West Tisbury: A perfect morning


The sun is sparkling in the treetops, pale green leaves against a cloudless blue sky, a perfect morning. I wish the leaves never darkened. The first poppies and iris have opened, a dramatic color combination in the garden. The rhododendron hedge continues its progression of blooms, now moving from the early white and pale lavender ones into a long span of deep pink. They are ‘English Roseum,’ grown into thick trees from the foot-tall bushes I planted so many years ago.

I am writing from an upstairs bedroom, where I have spent much of the past two weeks trying to introduce and acclimate our new cat, Katey, into the household. So far, Mona has behaved like a bully, no surprise since she has bullied Nelson since she moved in a little over a year ago. For a now 10-year-old cat, Mona is still a force to be reckoned with. Having Katey has renewed her hostility to Nelson, as well as making sure Katey knows who is boss. At the moment, Mona is sleeping by my feet, snoring amiably. Katey comes and goes as she wishes, seemingly undaunted by Mona’s hisses and growls. Nelson has chosen to remain out of the fray, and taken to his favorite chair on our porch. It’s so interesting to watch them sort themselves out. Welcome to Cat World.

I saw Arnie Fischer at Cronig’s the other day. He said that Flat Point Farm is slowly rebuilding. There are new chickens in their new house, already laying eggs for sale. They also have beef and pork for sale. The new barn is being planned. Good to know.

There was a crowd in the program room of the library Saturday afternoon for the opening of Kanta Lipsky’s show, “Trees of West Tisbury.” She described her intention to paint essentially portraits of trees in town that would be distinctive and recognizable.

At the same time, the library staff was hosting an opening for their show, arranged through the periodical area, along the stairway, then on downstairs walls. The work is in many different media: delicate constructions, quilts, paintings, and photographs.

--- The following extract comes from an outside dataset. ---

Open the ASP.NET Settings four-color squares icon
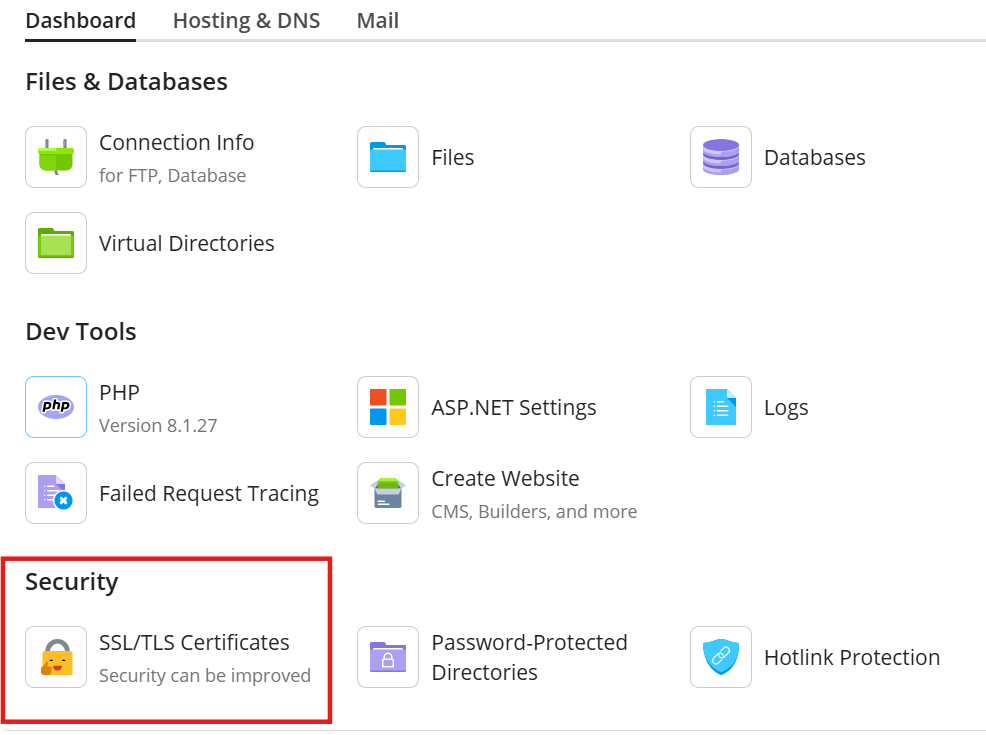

Coming out of the library, I ran into Ned and Joyce Robinson-Lynch getting out of their truck after a day of fishing with their daughter, Elana, and grandson, Eli. They all planned to go back out again the next day, and looked quite happy at the prospect.

Linda Hearn traveled to Abington for her grandson, Blake Hearn’s, high school graduation festivities. Blake will be attending Hofstra University in the fall, where he will major in civil engineering. Blake is the son of Mark and Renee Hearn.

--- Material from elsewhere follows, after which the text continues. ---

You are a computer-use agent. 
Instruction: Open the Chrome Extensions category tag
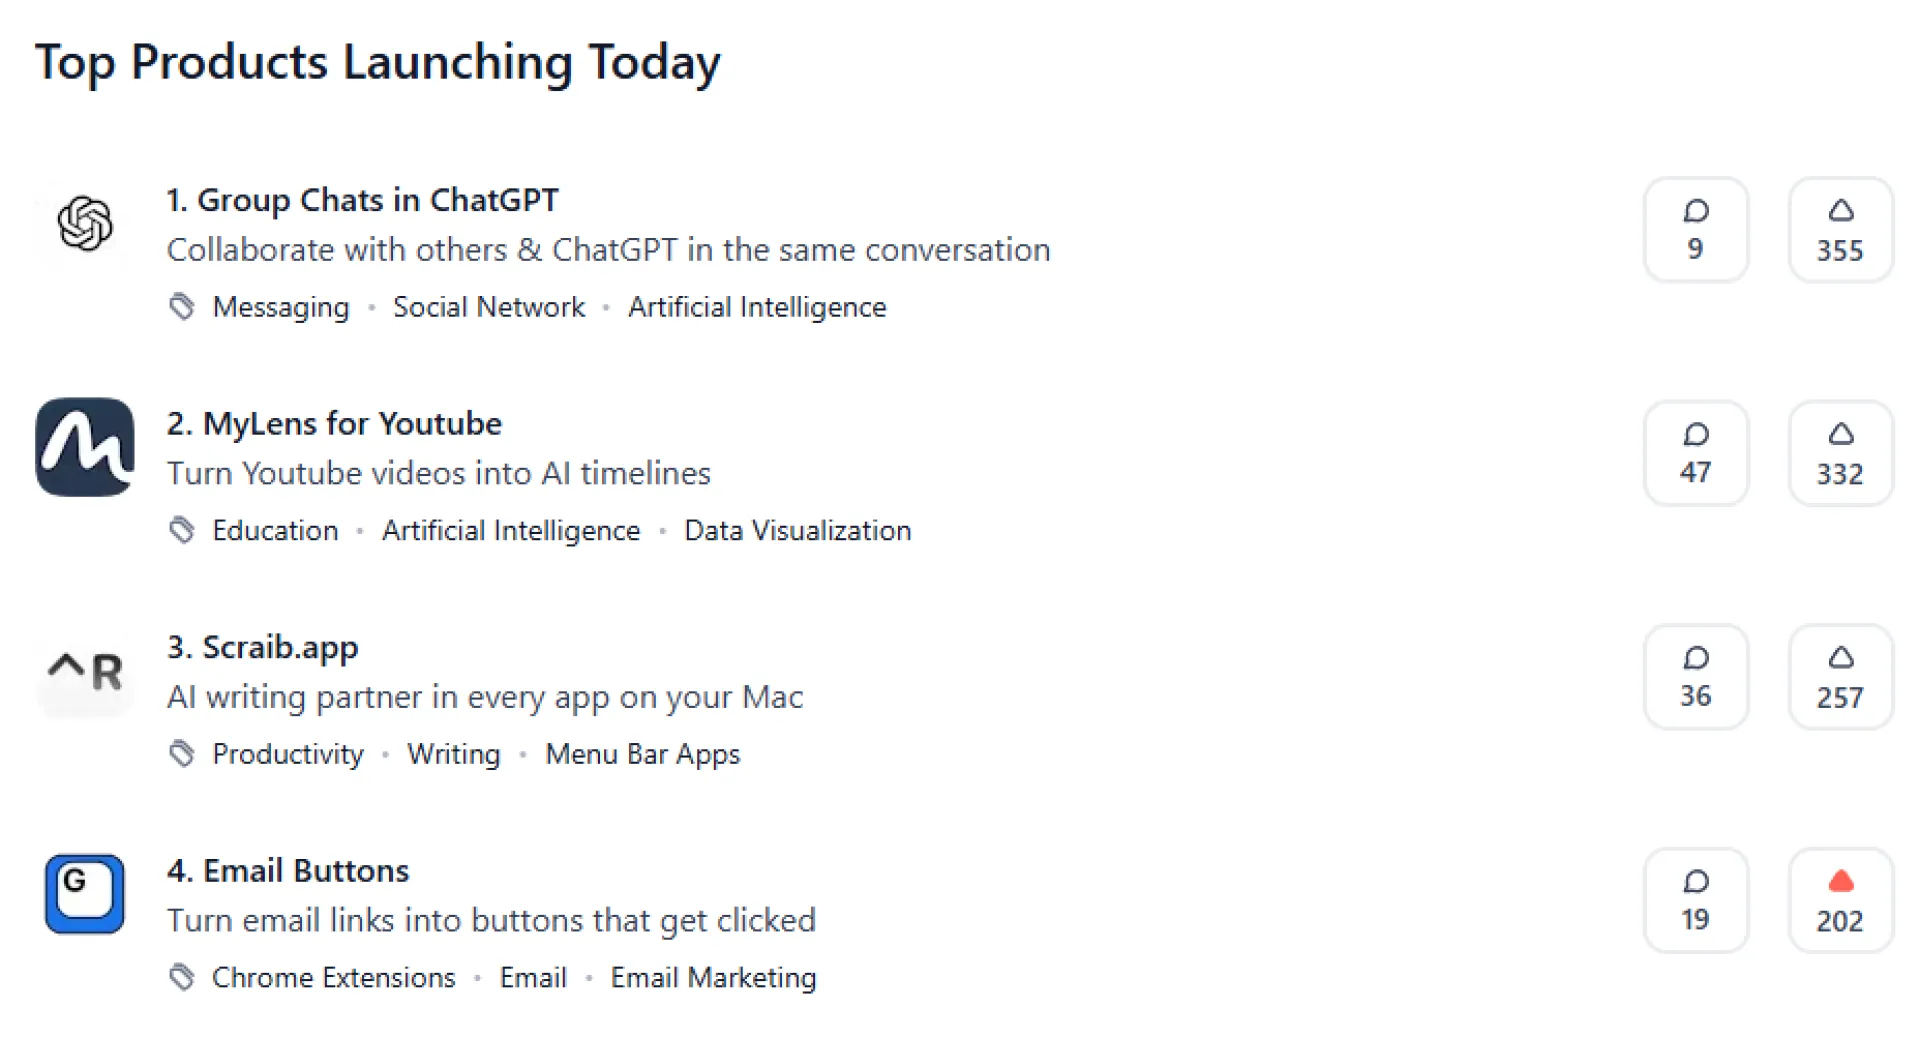(333, 978)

Paul Levine has sent an announcement of this year’s “The World of Troubadours and Trobairitz IX,” which will take place on July 14. He is busy looking for donations to pay for musicians, poets, actors, and singers for the performance. There is a GoFundMe page set up, gofundme.com/world-of-the-troubadours-2019, or you may send checks to

West Tisbury Library Foundation, P.O. Box 128, West Tisbury, MA 02575.

At the library this week:

Thursday, June 6, 4:30 pm, tick expert Richard Johnson will give a presentation, “Deer, Ticks, and Tick-Borne Illnesses on Martha’s Vineyard.”

Saturday, June 8, 10:30 am, Patient Centric MV dispensary manager Ray Whitaker and intake clinician Kate Kretschmarr will speak about “Medical Marijuana: What It Is and What It’s Not,” followed by a Q and A. At 4 pm, a free concert, “Remembering the Rosenthals.”

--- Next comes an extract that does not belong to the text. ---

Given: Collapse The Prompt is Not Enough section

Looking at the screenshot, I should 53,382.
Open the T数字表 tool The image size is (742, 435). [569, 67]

Monday, June 10, 11:30 am, Kanta Lipsky’s Balance Class. At 4:30 pm, State Representative Dylan Fernandes and members of the Massachusetts Redisticting Committee will give a program about the 2020 Census. At 7 pm, Writers Read will meet. Call 508 693-4307 for a time to read your work, or just come.

Tuesday, June 11, 10:30 am, Little Bird Music Class with Laura Jordan. At 4:30, a celebration of the life of poet Judith Neeld. A selection of her poems will be read by Rose Styron, Fan Ogilvie, Donald Nitchie, Arnie Reisman, Holly Bergeron, Ellie Bates, Susan Puciul, Christopher Legge, Valerie Sonnenthal, Annette Sandrock, Brooks Robards, Maureen Hall, and Martha’s Vineyard poet laureate Jill Jupen.

Thursday, June 13, 11:30 am, Lisa Gross will lead a free Graceful Somatic Transformation (GST) workshop. Bring a yoga mat. Sign-up is required. At 4:30 pm, Paul Garcia will present a slideshow of his trip to Myanmar.

I can’t stop thinking about Tony Horwitz suddenly dying at 60 years old. I reread his recent op-ed in the New York Times, “Can Bar-Stool Democracy Save America?” about his travels, barroom conversations and encounters, research for his recently published book, “Spying on the South: An Odyssey Across the American Divide.” Can’t wait to read it. My condolences to Geraldine, Nathaniel, and Bizu.